Les personnes étrangères qui viennent d’obtenir un titre de séjour ont avant tout l’objectif de pouvoir travailler afin d’arriver à une indépendance financière. Il est le plus souvent impossible de cumuler emploi et formation linguistique, les horaires de cours des centres agréés n’étant pas compatibles avec les horaires de travail. Cette mesure risque donc d’aboutir à une discrimination des personnes les plus vulnérables. Enfin, fixer le niveau de langue exigé par décret en Conseil d’État est trop imprécis, cette donnée a un impact fondamental sur la portée de cette mesure, et nous semble devoir être fixée et validée par les assemblées afin que cette mesure soit votée en toute objectivité.
L’exigence d’un niveau de langue n’est légitime que si les conditions d’apprentissage de ce niveau sont réunies.

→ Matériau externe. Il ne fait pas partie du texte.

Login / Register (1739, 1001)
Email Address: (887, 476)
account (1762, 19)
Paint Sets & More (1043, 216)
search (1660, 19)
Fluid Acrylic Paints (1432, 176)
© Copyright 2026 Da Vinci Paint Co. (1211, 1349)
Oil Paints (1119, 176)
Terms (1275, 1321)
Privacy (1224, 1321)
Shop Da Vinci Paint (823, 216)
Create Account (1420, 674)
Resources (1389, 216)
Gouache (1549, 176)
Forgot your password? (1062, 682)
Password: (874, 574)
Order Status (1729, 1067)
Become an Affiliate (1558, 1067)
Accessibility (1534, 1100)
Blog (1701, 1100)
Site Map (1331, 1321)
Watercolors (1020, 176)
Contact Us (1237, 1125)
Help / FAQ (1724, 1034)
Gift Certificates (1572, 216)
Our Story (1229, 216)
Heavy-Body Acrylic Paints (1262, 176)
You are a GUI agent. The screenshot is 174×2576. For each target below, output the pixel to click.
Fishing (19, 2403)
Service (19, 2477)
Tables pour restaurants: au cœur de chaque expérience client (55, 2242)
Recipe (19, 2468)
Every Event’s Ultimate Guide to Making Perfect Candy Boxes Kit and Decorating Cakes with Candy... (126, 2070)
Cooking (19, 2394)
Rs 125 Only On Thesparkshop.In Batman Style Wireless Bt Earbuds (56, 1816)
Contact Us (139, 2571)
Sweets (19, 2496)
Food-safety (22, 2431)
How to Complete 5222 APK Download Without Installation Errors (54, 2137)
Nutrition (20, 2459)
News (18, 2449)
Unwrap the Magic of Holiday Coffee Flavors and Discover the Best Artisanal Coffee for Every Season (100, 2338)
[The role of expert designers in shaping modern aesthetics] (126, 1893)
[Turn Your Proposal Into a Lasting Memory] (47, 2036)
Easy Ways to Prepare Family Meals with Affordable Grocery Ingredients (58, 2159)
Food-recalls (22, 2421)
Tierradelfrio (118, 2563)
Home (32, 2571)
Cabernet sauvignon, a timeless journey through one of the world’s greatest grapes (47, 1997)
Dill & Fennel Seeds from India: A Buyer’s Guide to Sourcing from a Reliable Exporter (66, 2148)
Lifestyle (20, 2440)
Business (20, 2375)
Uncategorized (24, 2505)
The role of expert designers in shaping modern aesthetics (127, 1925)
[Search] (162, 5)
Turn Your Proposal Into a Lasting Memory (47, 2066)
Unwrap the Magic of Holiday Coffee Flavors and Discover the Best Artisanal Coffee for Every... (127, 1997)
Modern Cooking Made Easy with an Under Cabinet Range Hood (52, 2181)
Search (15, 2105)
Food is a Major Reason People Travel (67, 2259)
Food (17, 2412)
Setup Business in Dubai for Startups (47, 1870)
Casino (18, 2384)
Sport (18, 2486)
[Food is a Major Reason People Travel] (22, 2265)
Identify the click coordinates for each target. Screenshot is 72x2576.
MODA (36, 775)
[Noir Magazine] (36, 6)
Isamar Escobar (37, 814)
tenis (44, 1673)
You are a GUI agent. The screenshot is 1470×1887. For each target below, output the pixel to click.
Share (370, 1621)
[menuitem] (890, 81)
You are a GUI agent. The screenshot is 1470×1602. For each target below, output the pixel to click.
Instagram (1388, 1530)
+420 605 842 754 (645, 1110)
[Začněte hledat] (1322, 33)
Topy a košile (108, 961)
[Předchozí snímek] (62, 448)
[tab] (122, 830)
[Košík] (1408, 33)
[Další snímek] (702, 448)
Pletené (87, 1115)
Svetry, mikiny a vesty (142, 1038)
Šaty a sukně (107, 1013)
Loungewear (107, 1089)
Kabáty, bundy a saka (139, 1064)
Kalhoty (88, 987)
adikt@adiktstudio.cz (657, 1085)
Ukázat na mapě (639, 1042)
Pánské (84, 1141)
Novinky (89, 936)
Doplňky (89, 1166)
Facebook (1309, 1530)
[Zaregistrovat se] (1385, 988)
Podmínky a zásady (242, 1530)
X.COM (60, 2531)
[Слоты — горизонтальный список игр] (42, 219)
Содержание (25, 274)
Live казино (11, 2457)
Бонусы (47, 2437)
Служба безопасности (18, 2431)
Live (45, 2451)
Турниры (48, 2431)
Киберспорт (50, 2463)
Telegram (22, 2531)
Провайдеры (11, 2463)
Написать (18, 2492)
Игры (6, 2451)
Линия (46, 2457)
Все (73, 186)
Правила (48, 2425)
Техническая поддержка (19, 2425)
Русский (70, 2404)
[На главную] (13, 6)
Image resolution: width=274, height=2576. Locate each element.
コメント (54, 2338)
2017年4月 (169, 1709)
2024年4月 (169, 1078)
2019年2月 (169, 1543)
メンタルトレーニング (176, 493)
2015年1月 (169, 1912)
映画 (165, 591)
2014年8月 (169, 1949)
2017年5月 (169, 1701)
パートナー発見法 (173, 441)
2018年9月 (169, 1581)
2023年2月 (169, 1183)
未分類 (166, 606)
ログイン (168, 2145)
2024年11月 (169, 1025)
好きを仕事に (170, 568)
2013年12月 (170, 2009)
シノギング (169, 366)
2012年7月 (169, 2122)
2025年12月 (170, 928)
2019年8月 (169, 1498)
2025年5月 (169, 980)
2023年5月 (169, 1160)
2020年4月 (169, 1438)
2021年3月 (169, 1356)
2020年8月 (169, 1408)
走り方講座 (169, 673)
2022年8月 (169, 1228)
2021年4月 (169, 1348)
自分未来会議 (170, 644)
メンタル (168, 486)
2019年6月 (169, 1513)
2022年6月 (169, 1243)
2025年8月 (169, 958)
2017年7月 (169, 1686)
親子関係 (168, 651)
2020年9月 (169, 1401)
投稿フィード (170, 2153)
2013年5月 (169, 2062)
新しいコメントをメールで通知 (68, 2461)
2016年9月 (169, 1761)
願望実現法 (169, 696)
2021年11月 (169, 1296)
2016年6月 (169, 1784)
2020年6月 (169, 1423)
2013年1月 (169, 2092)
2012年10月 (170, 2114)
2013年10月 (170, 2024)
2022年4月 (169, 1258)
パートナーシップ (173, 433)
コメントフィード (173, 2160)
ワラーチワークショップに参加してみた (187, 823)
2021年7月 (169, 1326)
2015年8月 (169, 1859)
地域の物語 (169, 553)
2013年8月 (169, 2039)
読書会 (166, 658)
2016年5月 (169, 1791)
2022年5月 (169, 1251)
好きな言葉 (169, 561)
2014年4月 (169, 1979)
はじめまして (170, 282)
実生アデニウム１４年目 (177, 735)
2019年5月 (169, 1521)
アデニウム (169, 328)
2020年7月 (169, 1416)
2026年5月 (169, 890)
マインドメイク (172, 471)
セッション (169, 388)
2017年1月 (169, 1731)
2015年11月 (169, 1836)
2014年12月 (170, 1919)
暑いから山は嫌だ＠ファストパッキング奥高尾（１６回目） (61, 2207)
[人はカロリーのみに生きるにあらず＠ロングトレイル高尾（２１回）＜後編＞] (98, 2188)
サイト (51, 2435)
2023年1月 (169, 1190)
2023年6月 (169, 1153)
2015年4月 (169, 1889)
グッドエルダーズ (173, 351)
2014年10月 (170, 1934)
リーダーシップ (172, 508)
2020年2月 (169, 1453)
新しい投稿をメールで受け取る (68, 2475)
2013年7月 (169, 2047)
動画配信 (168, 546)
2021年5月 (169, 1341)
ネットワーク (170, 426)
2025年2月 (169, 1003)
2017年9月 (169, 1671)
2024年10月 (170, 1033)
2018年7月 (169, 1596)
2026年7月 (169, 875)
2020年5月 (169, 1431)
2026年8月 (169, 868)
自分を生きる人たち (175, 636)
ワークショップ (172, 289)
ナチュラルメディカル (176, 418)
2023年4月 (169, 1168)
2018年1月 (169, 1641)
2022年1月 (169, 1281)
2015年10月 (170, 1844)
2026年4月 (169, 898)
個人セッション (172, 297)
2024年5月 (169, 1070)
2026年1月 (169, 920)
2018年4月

Si l’objectif est d’optimiser l’intégration, la première chose à faire est d’évaluer si les centres de formation linguistiques ont les moyens nécessaires pour remplir leur mission.
Article 2 : Mettre à la charge de l’employeur une obligation de formation à la langue française – SUPPRIMÉ PAR LE SENAT
L’objectif était de permettre aux employeurs de proposer des formations en français pour leurs salariés, considérées comme du temps de travail et financés dans le cadre du CPF (compte personnel de formation), donc partiellement financé par les employeurs.
Cette proposition a été retoquée par le Sénat, qui considère que les possibilités de formation sont déjà suffisantes (ce qui n’est pas le cas) et qui ne voulait pas faire supporter le coût de ces formations aux employeurs (probablement sous pression du patronat).
Article 2 bis, ajouté par le Sénat : Resserrement des conditions d’acquisition de la nationalité́ au titre du « droit du sol »
La nationalité française peut être octroyée ou acquise dans les cas suivants :
- Un des parents au moins est Français
- Naissance en France, et un de ses parents au moins est né en France
- Par décret de naturalisation
- Par déclaration : pour un mineur étranger né en France de parents étrangers, à compter de l’âge de 13 ans s’il réside en France depuis l’âge de 8 ans ;
- De plein droit, pour les mineurs étrangers nés en France, à leur majorité s’ils ont résidé en France cinq ans depuis l’âge de 11 ans
Le Sénat a considéré que ces moyens constituaient un « facteur d’attractivité » et ont apporté 2 modifications :
- L’acquisition de la nationalité française, pour les mineurs étrangers nés en France, ne serait plus de plein droit et automatique, ils devront, à partir de 16 ans, avoir « manifesté leur volonté » d’acquisition de la nationalité française (et toujours résider dans le pays depuis 5 ans).
- Refus de la nationalité si le mineur a eu une condamnation pénale (égale ou supérieure à 6 mois d’emprisonnement, sans sursis).
Article 3 : Carte de séjour temporaire « métiers en tension »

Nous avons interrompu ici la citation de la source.